Lucy Johnson was reported missing in May 1965, four years after she was last seen by a neighbor in Surrey, British Columbia. She has now been found alive in Yukon.
When Canadian police were told in 1965 that Alaska native Lucy Johnson had been missing for four years, investigators treated her disappearance as a murder.
Her husband, Marvin, was hauled in for questioning and officers excavated the backyard of the home they shared with their young daughter, Linda Evans, in Surrey, British Columbia.
But more than five decades since her September 1961 disappearance, Johnson has now been found alive in the Yukon.
Evans, who was only 7 or 8 at the time her mother vanished, told the Surrey Leader that she thought her mother was dead.
“I’m still walking around in shock,” she told the newspaper. “I thought she was dead because there’s been no contact. Nothing.”
She has since learned she has four new-found half-siblings – three brothers and a sister.
Her only other brother, Daniel, passed away in his teens.
“I have a lot of questions,” she said. “And they’re all ‘Whys?’”
Royal Canadian Mounted Police highlighted Johnson's cold case last month and Evans purchased ads in a newspaper in northern B.C.
She also started some research on the Internet.
"We received a phone call from a woman in the Yukon who called and claimed that she had seen the picture of the missing person in the free newspapers and said the missing person we were looking for was actually her mother," Cpl. Bert Paquet, spokesman for Surrey RCMP, told the Canadian Broadcasting Company. "The stars aligned, the timing was perfect."

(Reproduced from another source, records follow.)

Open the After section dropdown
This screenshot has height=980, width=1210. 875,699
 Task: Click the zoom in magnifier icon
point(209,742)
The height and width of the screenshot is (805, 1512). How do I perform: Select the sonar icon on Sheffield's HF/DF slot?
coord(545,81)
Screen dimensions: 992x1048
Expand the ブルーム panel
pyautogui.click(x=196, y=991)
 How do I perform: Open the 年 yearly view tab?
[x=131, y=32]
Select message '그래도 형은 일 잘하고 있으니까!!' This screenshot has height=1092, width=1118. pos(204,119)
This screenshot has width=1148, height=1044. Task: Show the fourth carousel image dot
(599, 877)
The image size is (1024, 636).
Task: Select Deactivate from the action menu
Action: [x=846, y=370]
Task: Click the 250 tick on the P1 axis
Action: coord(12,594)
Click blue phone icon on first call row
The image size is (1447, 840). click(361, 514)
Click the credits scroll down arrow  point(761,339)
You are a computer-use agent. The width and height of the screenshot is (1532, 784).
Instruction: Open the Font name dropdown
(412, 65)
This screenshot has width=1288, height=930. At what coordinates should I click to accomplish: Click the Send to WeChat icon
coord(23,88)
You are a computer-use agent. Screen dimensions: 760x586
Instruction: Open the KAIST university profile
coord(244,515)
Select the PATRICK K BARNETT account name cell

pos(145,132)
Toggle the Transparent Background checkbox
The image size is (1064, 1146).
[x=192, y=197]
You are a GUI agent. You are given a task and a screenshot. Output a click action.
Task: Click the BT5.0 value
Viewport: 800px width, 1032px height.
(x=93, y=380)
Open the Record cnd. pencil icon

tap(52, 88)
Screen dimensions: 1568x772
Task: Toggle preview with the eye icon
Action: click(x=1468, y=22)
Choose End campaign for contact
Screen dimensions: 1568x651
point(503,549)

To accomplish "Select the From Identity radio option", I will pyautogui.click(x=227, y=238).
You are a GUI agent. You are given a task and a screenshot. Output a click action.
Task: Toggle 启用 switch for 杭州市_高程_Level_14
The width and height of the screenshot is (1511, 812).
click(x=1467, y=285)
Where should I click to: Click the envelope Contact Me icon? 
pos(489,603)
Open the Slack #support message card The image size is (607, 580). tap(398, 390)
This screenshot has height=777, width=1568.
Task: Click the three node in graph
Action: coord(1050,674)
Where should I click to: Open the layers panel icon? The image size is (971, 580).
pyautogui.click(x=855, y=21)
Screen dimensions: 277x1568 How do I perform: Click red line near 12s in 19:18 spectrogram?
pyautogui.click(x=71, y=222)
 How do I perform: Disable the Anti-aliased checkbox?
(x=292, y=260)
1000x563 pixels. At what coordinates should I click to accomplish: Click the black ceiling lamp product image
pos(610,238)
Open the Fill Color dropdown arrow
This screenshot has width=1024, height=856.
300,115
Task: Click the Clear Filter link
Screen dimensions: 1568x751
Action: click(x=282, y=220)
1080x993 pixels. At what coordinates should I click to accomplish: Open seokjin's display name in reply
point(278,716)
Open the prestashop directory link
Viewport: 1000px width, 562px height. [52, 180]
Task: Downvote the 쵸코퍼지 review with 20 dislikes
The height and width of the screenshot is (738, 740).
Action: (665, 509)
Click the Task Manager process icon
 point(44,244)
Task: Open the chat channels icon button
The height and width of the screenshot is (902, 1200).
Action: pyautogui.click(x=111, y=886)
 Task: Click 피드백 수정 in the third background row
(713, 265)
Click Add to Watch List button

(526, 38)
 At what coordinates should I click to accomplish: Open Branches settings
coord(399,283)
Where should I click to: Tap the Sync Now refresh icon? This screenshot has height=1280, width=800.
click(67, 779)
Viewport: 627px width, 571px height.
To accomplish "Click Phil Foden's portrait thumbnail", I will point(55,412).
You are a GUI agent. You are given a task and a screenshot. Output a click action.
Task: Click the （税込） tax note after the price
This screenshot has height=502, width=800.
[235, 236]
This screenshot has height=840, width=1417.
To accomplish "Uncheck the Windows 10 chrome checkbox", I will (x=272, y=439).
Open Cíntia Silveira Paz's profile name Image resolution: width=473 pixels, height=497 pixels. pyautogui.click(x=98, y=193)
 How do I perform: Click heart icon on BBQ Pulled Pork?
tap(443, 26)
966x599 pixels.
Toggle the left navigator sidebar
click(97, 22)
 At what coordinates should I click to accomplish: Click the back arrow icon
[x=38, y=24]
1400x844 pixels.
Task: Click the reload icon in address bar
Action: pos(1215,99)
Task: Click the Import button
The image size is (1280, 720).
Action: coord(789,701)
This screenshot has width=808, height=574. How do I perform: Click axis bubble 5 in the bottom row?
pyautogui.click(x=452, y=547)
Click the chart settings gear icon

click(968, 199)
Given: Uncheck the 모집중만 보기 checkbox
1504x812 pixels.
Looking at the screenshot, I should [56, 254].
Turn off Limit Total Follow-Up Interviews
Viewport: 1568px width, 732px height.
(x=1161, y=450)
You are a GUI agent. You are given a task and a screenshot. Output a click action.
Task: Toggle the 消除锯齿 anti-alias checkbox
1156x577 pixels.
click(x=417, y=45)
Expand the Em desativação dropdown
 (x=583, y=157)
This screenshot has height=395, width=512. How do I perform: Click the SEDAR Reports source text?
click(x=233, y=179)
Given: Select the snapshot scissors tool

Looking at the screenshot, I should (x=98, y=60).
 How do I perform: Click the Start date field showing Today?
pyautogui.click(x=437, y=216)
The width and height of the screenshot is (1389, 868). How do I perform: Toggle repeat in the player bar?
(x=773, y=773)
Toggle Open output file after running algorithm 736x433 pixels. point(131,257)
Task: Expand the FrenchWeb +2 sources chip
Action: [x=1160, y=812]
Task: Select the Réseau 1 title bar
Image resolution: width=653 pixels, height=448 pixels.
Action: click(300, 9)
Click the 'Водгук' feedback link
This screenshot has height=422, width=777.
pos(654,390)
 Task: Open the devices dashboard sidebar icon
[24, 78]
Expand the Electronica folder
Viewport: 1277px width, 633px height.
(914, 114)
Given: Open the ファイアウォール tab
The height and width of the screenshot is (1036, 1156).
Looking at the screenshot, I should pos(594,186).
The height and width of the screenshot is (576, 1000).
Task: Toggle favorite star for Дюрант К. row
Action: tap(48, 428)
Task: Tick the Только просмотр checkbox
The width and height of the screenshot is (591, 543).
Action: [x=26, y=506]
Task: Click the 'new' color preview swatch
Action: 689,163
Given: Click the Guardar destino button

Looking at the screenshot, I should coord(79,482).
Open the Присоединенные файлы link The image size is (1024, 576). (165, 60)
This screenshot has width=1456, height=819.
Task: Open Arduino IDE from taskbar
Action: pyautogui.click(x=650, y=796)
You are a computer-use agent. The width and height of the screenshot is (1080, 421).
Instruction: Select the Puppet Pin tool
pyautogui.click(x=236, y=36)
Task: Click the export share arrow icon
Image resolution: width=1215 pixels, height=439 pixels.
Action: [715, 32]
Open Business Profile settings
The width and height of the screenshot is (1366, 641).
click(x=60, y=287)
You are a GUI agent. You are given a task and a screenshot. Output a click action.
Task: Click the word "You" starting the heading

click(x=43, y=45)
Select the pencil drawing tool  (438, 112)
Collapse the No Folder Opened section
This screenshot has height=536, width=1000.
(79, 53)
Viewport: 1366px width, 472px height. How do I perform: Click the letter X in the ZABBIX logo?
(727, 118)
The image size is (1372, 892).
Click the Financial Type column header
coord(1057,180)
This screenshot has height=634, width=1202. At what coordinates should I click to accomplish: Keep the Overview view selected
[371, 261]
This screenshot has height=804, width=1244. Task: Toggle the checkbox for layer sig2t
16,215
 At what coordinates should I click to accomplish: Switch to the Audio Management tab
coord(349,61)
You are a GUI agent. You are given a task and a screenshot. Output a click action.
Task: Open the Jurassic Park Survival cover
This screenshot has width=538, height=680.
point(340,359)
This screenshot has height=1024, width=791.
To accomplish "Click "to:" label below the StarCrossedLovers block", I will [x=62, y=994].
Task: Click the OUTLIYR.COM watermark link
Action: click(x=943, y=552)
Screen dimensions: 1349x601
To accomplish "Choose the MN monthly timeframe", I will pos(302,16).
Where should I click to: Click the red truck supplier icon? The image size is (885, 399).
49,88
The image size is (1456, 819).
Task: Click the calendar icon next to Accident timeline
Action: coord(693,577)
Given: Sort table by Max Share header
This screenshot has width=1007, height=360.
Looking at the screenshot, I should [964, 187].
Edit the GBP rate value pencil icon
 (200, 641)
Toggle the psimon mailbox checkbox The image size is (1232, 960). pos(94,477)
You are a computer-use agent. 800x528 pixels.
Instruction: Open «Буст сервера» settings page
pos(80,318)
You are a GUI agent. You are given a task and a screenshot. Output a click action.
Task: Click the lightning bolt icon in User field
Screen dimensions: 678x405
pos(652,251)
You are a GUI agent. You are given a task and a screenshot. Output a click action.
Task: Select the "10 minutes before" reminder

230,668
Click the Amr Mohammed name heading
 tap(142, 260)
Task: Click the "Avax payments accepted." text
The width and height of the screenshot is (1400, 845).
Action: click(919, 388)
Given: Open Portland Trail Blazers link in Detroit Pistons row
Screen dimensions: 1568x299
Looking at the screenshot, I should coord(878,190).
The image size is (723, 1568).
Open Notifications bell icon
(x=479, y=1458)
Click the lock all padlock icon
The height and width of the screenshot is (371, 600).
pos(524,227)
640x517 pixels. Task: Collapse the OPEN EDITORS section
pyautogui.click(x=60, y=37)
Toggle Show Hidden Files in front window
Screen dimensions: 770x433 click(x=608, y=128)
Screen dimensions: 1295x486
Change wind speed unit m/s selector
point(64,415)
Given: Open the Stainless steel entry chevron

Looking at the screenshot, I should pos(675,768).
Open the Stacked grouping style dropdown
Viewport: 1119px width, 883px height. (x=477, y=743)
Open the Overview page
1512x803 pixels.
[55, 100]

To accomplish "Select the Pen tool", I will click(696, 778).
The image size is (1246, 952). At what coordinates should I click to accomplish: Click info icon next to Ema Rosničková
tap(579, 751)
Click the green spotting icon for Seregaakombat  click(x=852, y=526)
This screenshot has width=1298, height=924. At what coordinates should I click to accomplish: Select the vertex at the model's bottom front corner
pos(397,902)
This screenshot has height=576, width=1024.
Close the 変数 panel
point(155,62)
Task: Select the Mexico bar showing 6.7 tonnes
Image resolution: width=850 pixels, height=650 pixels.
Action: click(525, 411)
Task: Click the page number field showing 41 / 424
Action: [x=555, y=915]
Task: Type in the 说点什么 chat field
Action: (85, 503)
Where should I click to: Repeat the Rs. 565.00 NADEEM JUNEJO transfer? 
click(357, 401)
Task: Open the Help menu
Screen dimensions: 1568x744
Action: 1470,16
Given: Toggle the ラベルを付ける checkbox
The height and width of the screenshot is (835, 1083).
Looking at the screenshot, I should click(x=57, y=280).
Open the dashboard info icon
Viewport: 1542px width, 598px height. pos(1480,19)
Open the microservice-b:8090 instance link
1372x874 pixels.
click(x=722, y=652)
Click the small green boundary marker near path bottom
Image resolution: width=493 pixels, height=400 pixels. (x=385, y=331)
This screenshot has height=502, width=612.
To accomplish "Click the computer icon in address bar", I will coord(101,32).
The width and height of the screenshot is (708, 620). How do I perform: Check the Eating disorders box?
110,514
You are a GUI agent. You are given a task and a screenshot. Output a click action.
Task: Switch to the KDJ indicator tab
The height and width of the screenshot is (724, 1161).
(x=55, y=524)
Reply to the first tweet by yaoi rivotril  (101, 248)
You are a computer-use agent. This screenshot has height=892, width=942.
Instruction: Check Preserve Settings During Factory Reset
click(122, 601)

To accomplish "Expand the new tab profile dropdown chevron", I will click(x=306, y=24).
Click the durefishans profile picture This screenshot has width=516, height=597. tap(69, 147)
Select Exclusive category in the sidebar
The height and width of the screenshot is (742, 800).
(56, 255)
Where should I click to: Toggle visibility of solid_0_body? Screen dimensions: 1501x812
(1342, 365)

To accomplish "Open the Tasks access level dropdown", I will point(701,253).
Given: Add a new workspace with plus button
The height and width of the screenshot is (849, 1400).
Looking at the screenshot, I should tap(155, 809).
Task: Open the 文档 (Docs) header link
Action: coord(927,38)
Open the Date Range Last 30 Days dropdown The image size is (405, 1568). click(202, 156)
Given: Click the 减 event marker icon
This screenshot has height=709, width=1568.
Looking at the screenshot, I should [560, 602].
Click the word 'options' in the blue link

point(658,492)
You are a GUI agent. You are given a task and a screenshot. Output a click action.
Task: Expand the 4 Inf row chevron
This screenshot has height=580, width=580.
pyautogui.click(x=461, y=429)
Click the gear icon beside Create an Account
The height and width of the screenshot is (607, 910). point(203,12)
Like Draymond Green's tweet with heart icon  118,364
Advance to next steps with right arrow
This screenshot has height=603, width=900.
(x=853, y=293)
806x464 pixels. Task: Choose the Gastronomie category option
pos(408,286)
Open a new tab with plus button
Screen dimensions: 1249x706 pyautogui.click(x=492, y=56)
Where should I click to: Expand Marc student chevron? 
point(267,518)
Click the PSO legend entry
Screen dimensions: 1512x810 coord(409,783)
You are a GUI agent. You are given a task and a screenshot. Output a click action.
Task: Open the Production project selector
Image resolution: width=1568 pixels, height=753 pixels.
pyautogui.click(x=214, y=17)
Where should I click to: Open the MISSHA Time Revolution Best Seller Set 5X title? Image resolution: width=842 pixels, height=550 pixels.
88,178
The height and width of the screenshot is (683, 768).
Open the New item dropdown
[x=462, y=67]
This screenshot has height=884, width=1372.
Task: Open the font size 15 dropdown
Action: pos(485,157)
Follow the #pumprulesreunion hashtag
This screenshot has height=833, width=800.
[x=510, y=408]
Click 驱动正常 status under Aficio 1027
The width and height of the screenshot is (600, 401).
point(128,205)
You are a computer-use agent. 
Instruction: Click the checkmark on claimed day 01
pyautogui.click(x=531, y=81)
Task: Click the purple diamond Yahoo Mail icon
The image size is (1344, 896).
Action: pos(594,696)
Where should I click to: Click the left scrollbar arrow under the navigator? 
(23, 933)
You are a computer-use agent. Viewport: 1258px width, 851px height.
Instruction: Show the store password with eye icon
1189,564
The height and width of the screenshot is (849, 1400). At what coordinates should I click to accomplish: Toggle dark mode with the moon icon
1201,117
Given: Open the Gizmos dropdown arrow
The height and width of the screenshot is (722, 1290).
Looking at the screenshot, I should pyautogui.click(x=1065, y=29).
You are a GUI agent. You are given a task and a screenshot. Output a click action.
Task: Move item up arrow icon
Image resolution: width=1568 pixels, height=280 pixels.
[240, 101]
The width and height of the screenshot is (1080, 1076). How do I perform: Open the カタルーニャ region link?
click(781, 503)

Police confirmed that Lucy Johnson, who is now aged 77, has another family in the Yukon.
Her husband died in the late 1990s. He was initially considered a suspect because he did not inform police that she was missing until May 14, 1965.
But when the backyard dig turned up no evidence, the case went cold for almost 52 years.
RCMP officers also compared DNA samples with those from unidentified human remains held by the BC Coroner's Service.
Although she has missed out on many years with her mom, Evans said she does not bear a grudge towards Johnson, who is of First Nations descent.
“I just hope I can be part of her life,” Evans, who is saving up for a visit, told the paper. “I’ll just give her a big hug and hope the words come easy.”